En las últimas catequesis hemos reflexionado sobre la oración en los Hechos de los Apóstoles; hoy quiero comenzar a hablar de la oración en las Cartas de san Pablo, el Apóstol de los gentiles. Ante todo, quiero señalar cómo no es casualidad que sus Cartas comiencen y concluyan con expresiones de oración: al inicio, acción de gracias y alabanza, y al final, deseo de que la gracia de Dios guíe el camino de la comunidad a la que está dirigida la carta. Entre la fórmula de apertura: «Doy gracias a mi Dios por medio de Jesucristo» (Rm 1,8), y el deseo final: «La gracia del Señor Jesús esté con vosotros» (1Co 16,23), se desarrollan los contenidos de las Cartas del Apóstol. La oración de san Pablo se manifiesta en una gran riqueza de formas que van de la acción de gracias a la bendición, de la alabanza a la petición y a la intercesión, del himno a la súplica: una variedad de expresiones que demuestra cómo la oración implica y penetra todas las situaciones de la vida, tanto las personales como las de las comunidades a las que él se dirige.

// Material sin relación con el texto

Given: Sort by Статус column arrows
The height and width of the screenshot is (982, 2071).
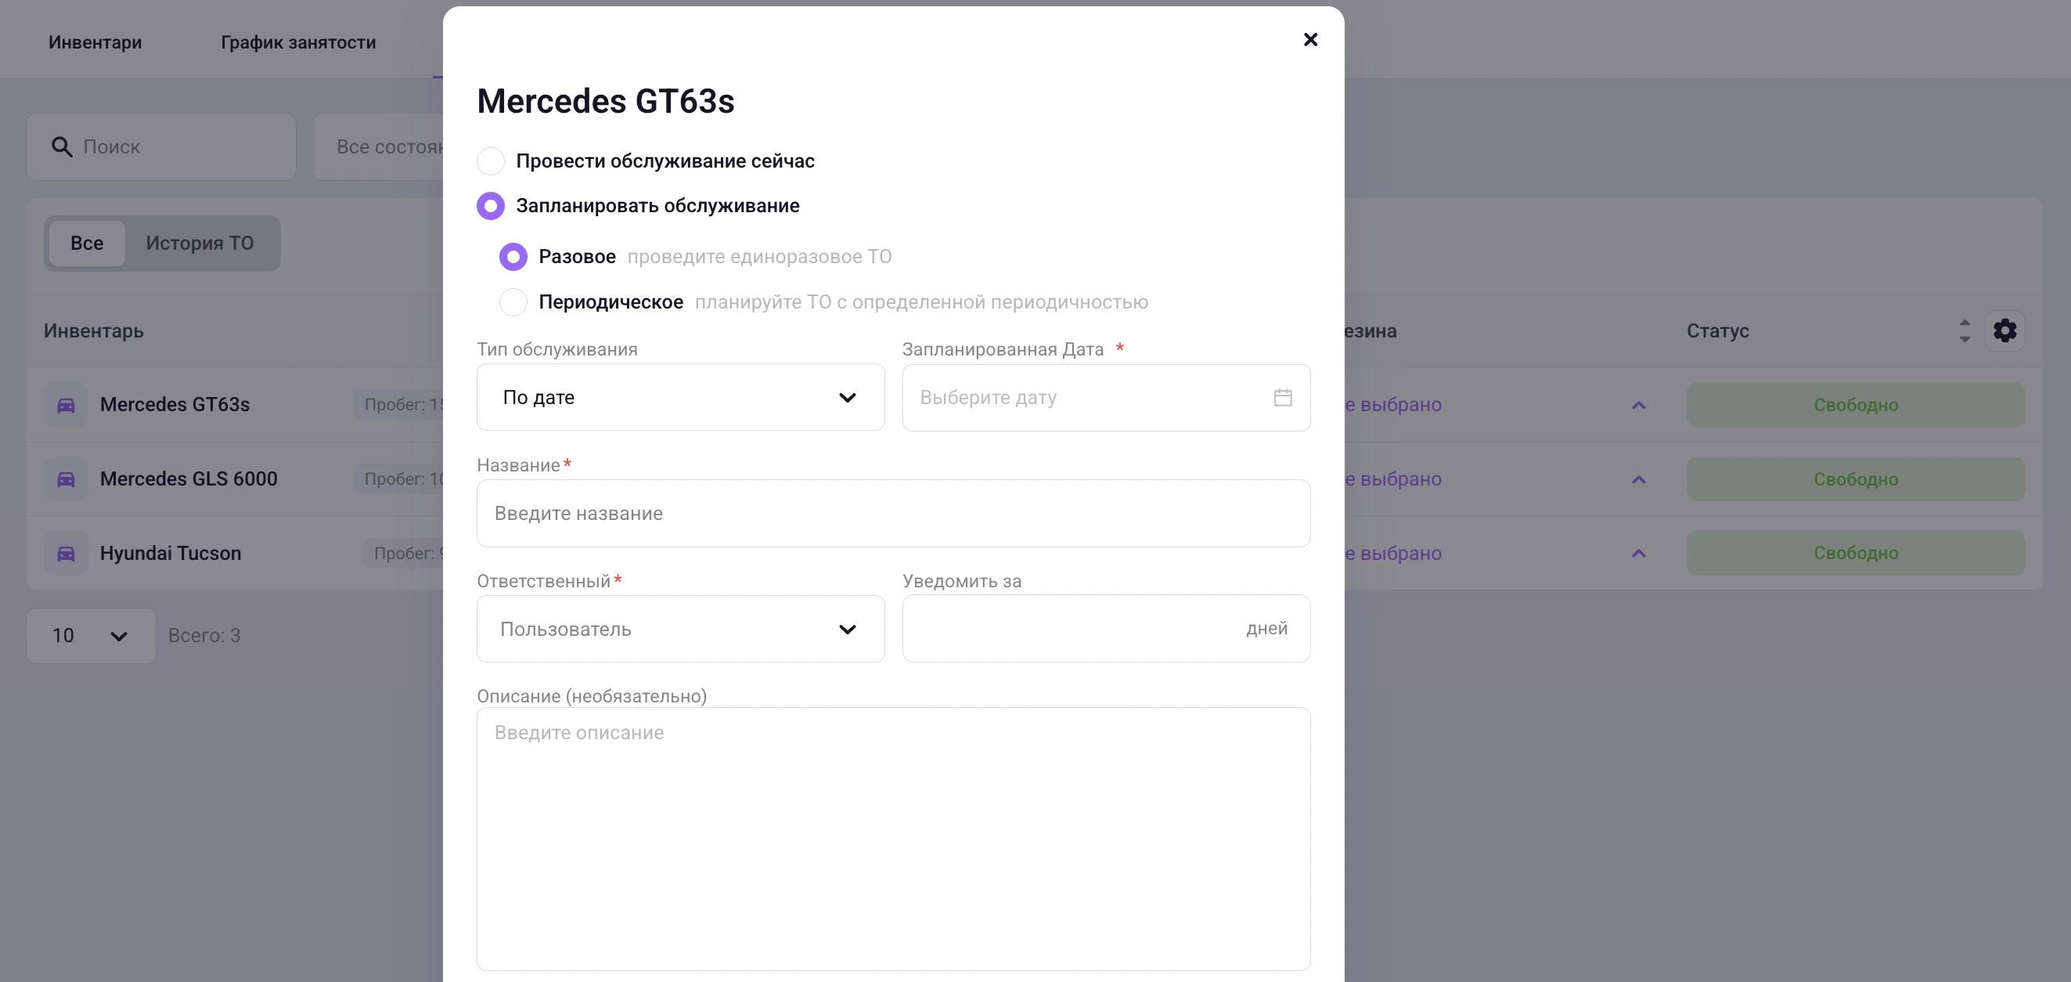Looking at the screenshot, I should click(x=1964, y=331).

Un primer elemento que el Apóstol quiere hacernos comprender es que la oración no se debe ver como una simple obra buena realizada por nosotros con respecto a Dios, una acción nuestra. Es ante todo un don, fruto de la presencia viva y vivificante del Padre y de Jesucristo en nosotros. En la Carta a los Romanos, escribe: «Del mismo modo, el Espíritu acude en ayuda de nuestra debilidad, pues nosotros no sabemos orar como conviene, pero el Espíritu mismo intercede por nosotros con gemidos inefables» (Rm 8,26). Y sabemos que es verdad lo que dice el Apóstol: «No sabemos orar como conviene». Queremos orar, pero Dios está lejos, no tenemos las palabras, el lenguaje, para hablar con Dios, ni siquiera el pensamiento. Solo podemos abrirnos, poner nuestro tiempo a disposición de Dios, esperar que Él nos ayude a entrar en el verdadero diálogo. El Apóstol dice que precisamente esta falta de palabras, esta ausencia de palabras, incluso este deseo de entrar en contacto con Dios, es oración que el Espíritu Santo no solo comprende, sino que lleva, interpreta ante Dios. Precisamente esta debilidad nuestra se transforma, a través del Espíritu Santo, en verdadera oración, en verdadero contacto con Dios. El Espíritu Santo es, en cierto modo, intérprete que nos hace comprender a nosotros mismos y a Dios lo que queremos decir.

En la oración, más que en otras dimensiones de la existencia, experimentamos nuestra debilidad, nuestra pobreza, nuestro ser criaturas, pues nos encontramos ante la omnipotencia y la trascendencia de Dios. Y cuanto más progresamos en la escucha y en el diálogo con Dios, para que la oración se convierta en la respiración diaria de nuestra alma, tanto más percibimos incluso el sentido de nuestra limitación, no solo ante las situaciones concretas de cada día, sino también en la misma relación con el Señor. Entonces aumenta en nosotros la necesidad de fiarnos, de abandonarnos cada vez más a Él; comprendemos que «no sabemos orar como conviene» (Rm 8,26). Y el Espíritu Santo nos ayuda en nuestra incapacidad, ilumina nuestra mente y calienta nuestro corazón, guiando nuestra oración a Dios. Para san Pablo la oración es sobre todo obra del Espíritu en nuestra humanidad, para hacerse cargo de nuestra debilidad y transformarnos de hombres vinculados a las realidades materiales en hombres espirituales. En la Primera Carta a los Corintios dice: «Nosotros hemos recibido un Espíritu que no es del mundo; es el Espíritu que viene de Dios, para que conozcamos los dones que de Dios recibimos. Cuando explicamos verdades espirituales a hombres de espíritu, no las exponemos en el lenguaje que enseña el saber humano, sino en el que enseña el Espíritu» (1Co 2,12-13). Al habitar en nuestra fragilidad humana, el Espíritu Santo nos cambia, intercede por nosotros y nos conduce hacia las alturas de Dios (cf. Rm 8,26).